Required work: Please transcribe only the lines from the one holding "Screen dimensions: 443x264" through the final line of the data, both included, with no pictures.

[Stored items]
::::::::::

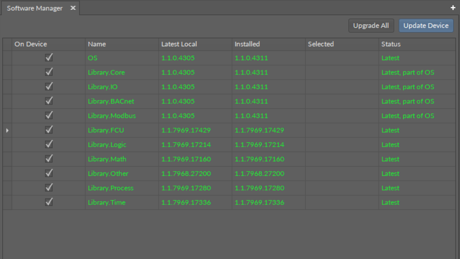Viewport: 460px width, 259px height.
Task: Click the Selected cell for Library.Logic
Action: 342,145
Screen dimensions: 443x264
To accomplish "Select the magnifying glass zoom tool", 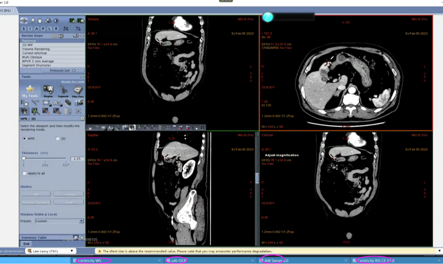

::::::::::

Completed exercise:
Screen dimensions: 443x264
To accomplish "Select the magnifying glass zoom tool", 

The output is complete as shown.